# [Aim of the task]
Transcribe the entries below exactly, starting with the line that has "The width and" and stopping after the line that has "You are a GUI"; no pictures belong in the copy.

Saved data entries
▬▬▬▬▬▬

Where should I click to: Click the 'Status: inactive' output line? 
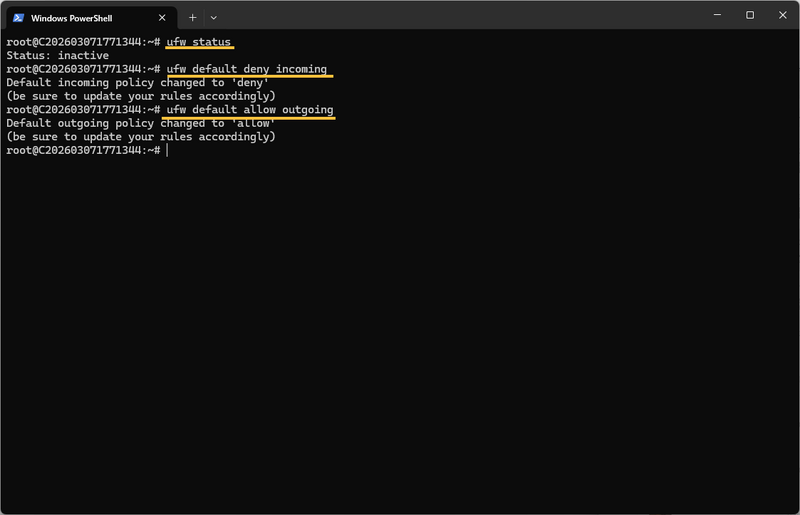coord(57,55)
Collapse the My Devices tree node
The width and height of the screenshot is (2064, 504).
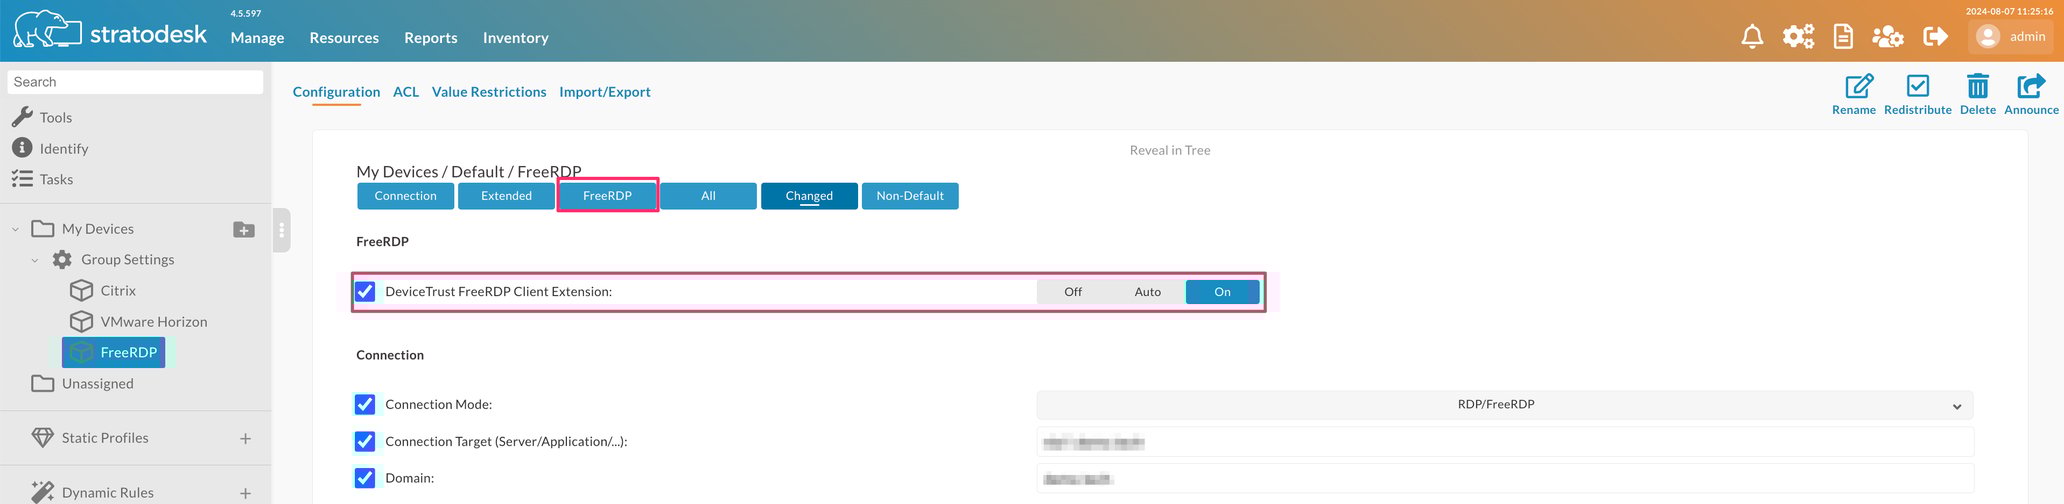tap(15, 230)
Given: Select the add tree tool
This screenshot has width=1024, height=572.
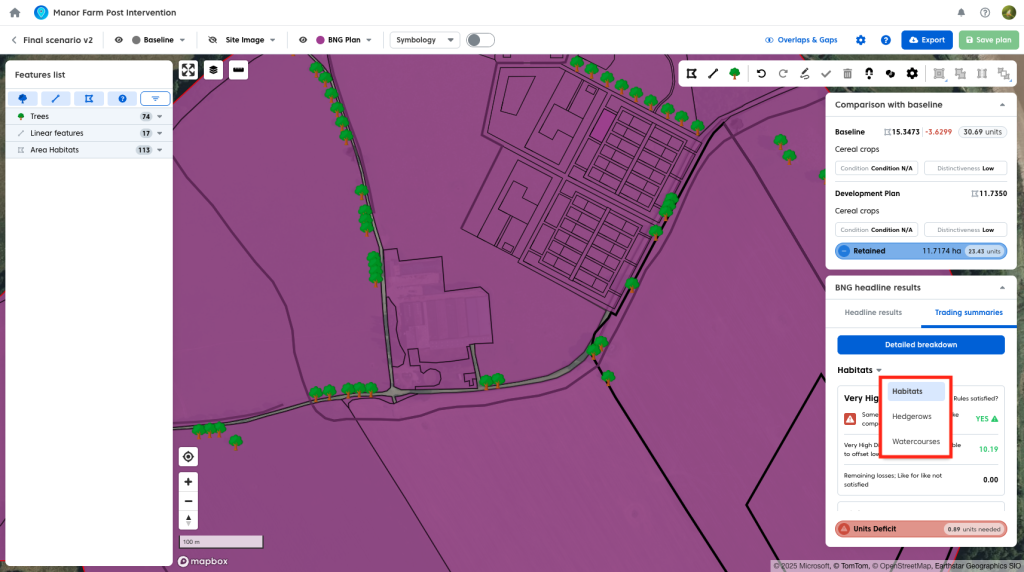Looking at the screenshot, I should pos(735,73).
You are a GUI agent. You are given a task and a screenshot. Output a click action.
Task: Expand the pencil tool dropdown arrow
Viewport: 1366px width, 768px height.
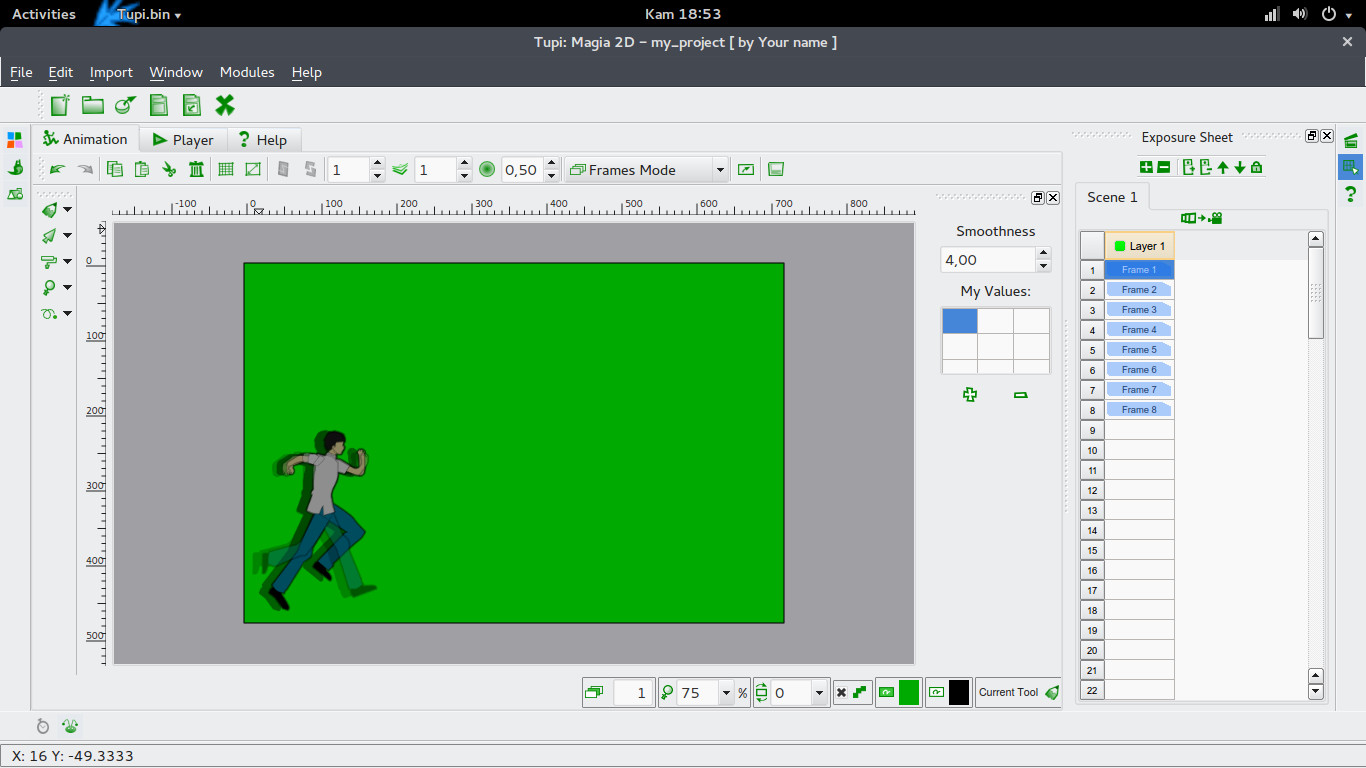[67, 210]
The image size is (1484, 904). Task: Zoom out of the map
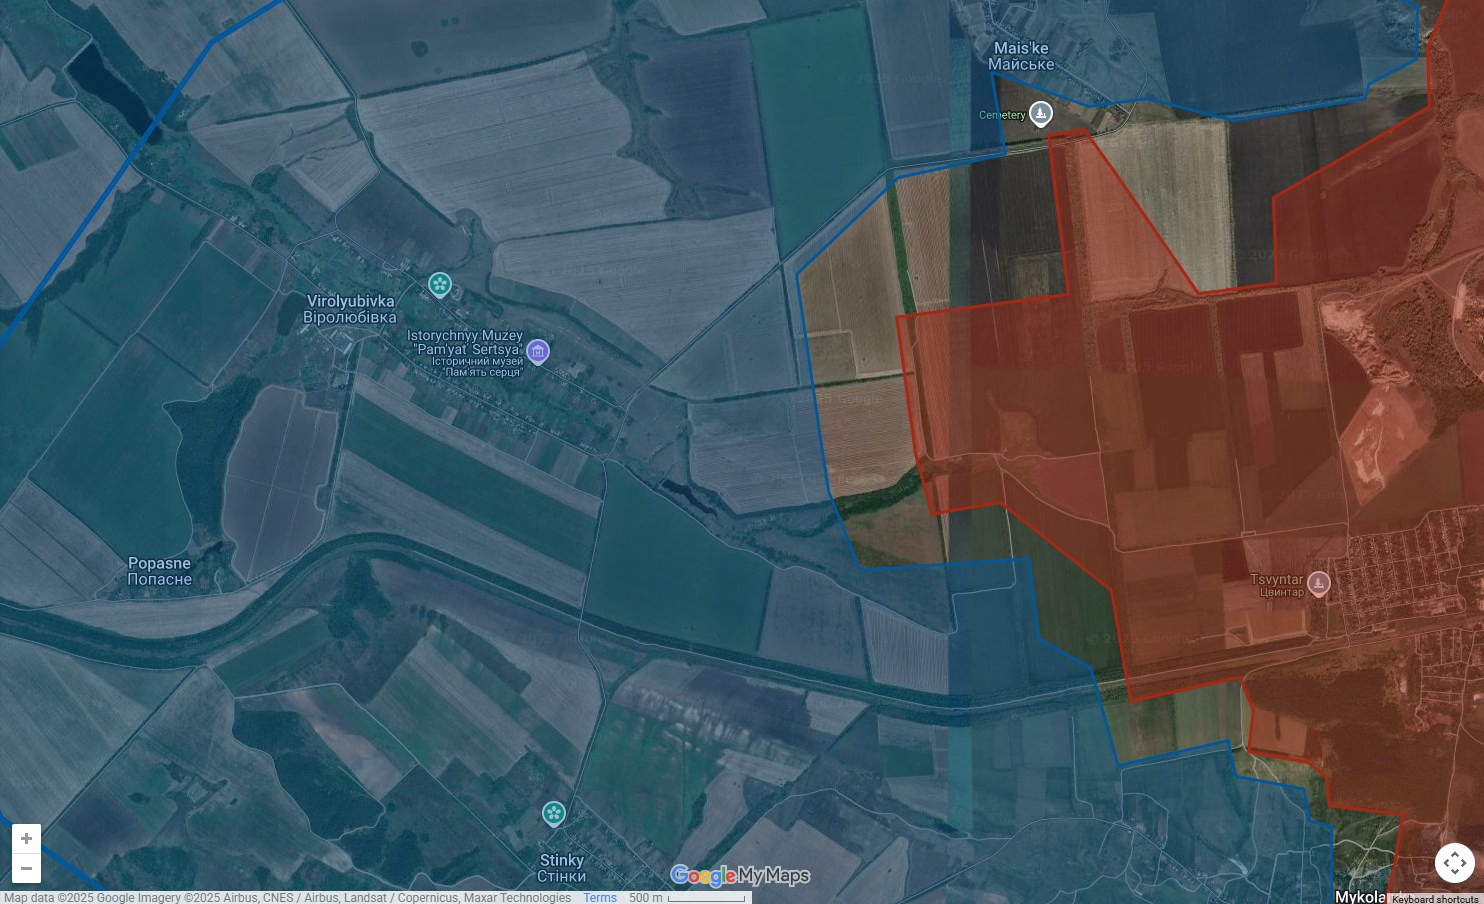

▬▬▬▬▬▬

# [Worked solution]
The width and height of the screenshot is (2064, 504).
tap(15, 230)
Given: Select the add tree tool
This screenshot has width=1024, height=572.
Looking at the screenshot, I should pos(735,73).
You are a GUI agent. You are given a task and a screenshot. Output a click action.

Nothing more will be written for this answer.